### [Data extract]
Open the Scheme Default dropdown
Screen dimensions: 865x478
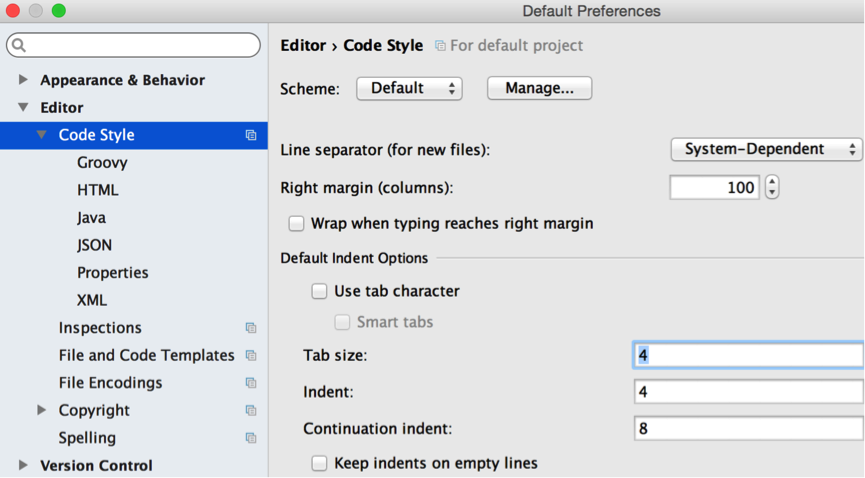coord(409,88)
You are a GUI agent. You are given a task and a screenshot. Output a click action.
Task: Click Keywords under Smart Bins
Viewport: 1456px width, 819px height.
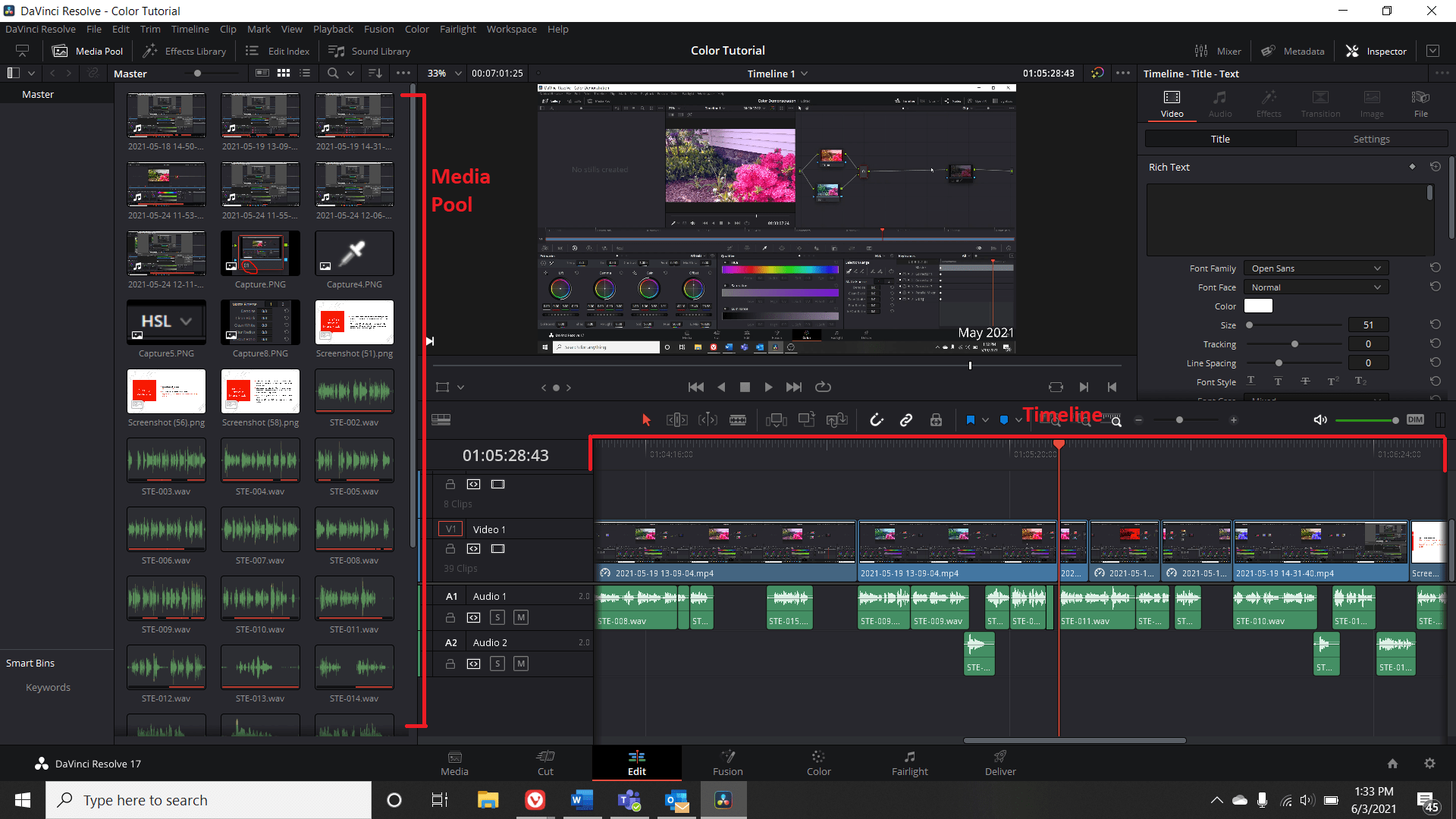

### [Problem requirements]
Rewrite all the items above, replacing "dropdown" with "menu" and leaving everything else unchanged. Omit the pictures.

### [Result for this exercise]
Open the Scheme Default menu
Screen dimensions: 865x478
coord(409,88)
You are a GUI agent. You are given a task and a screenshot. Output a click action.
Task: Click Keywords under Smart Bins
Viewport: 1456px width, 819px height.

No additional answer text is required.